Não vou comentar a trilogia completa, e sim o primeiro filme, porque ele costuma ser o mais significativo e aquele que causa mais questionamentos. É difícil resumir em um só artigo todos os pontos dignos de análise que aparecem no longa, então vou me concentrar em fazer uma análise global de algumas das sensações que o espectador tem depois de assistir ao filme, sem me deter muito em nenhuma questão em particular.

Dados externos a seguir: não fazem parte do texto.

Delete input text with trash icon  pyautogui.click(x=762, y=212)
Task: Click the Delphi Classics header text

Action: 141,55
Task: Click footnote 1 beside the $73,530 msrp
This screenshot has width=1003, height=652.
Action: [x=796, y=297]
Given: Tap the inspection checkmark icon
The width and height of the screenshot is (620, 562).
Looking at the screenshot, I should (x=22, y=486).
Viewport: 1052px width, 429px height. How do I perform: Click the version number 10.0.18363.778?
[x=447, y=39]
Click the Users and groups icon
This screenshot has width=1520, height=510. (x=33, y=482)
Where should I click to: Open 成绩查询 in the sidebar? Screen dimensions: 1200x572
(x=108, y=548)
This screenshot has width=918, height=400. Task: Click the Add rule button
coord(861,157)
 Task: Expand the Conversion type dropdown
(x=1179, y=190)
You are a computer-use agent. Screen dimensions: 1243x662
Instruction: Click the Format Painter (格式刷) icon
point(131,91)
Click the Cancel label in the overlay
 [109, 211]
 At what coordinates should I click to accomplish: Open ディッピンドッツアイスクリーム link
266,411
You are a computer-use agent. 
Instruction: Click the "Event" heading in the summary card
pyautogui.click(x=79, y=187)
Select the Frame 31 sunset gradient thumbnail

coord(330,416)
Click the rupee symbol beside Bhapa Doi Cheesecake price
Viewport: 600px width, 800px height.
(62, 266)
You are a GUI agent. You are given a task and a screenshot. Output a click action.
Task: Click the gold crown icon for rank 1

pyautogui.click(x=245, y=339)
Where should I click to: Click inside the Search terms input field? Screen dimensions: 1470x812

Como podemos saber se estamos acordados? O que é real? Com certeza, muitas pessoas que viram o filme fizeram estas perguntas. Muitos de nós já tivemos a impressão de não agir com total liberdade, muitos já pensamos que nossos atos estão predeterminados (ou bastante influenciados), ou que vivemos em um eterno retorno constante, bem característico de Nietzche; inclusive, que nós estamos sendo manipulados e controlados, e que estamos dentro de um sonho.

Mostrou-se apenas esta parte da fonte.